What to produce — Starting at the line with "Click the 5430", copy each line through the last one below exactly as written, without any pictures.

Stored records:
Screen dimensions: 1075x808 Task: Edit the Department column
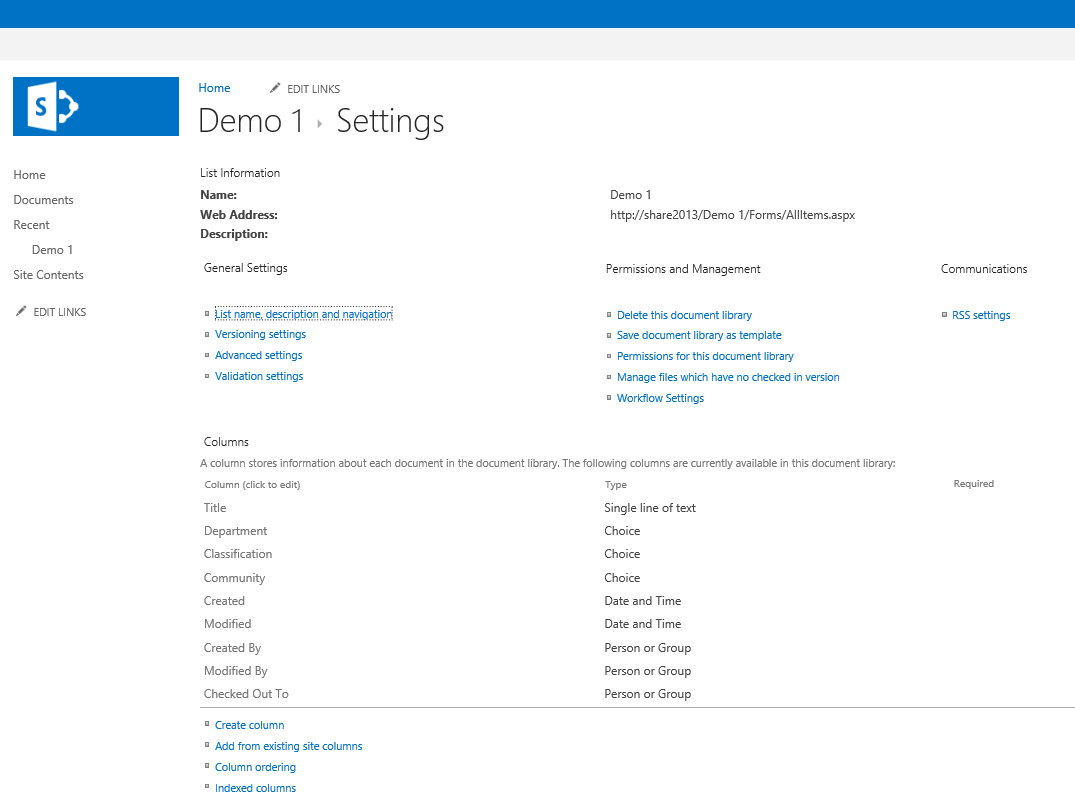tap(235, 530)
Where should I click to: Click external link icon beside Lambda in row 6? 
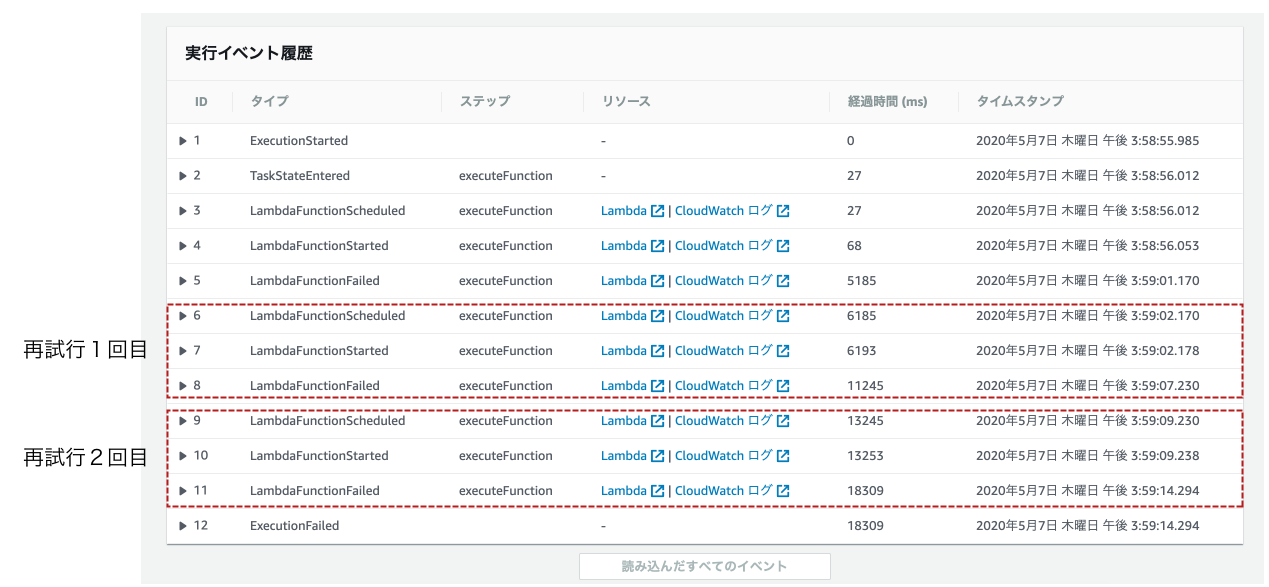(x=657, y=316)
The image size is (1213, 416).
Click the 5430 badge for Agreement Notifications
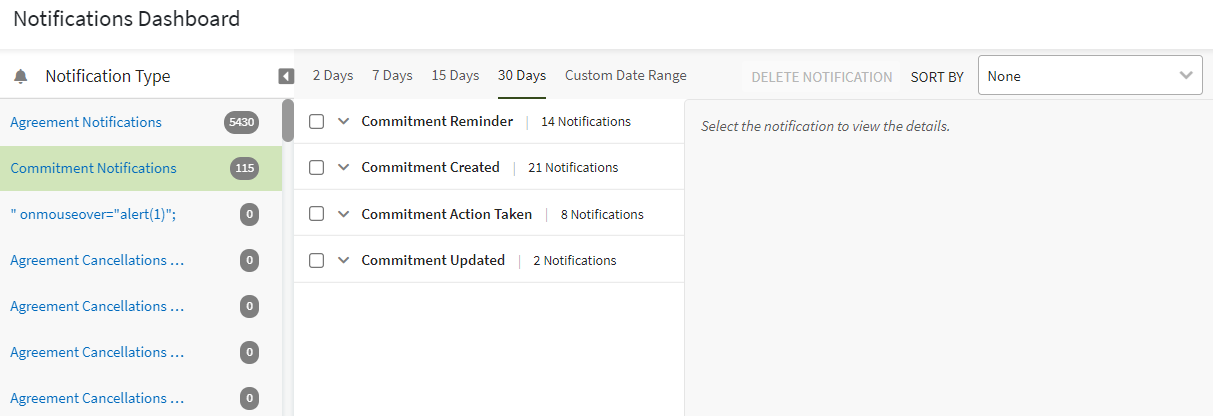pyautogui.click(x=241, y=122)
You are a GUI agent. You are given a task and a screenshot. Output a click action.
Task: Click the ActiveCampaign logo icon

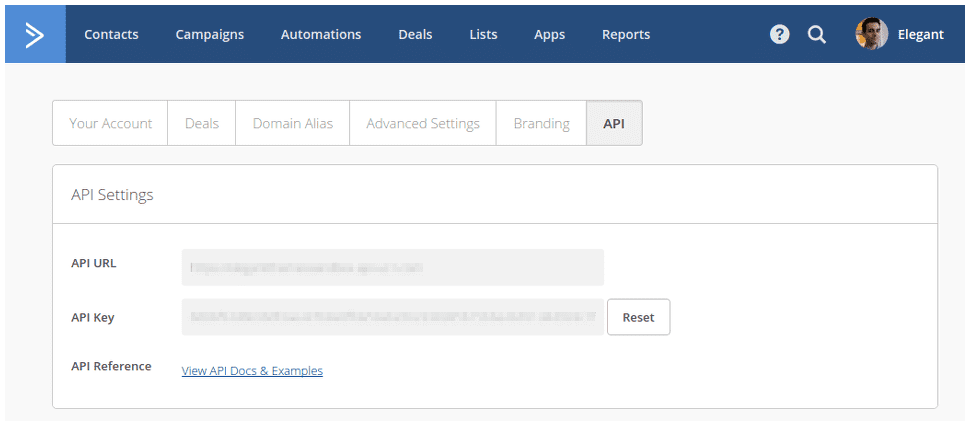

Reply to the exercise —
Click the 5430 badge for Agreement Notifications
pyautogui.click(x=241, y=122)
You are a GUI agent. You are given a task and a screenshot. Output a click action.
Task: Click the ActiveCampaign logo icon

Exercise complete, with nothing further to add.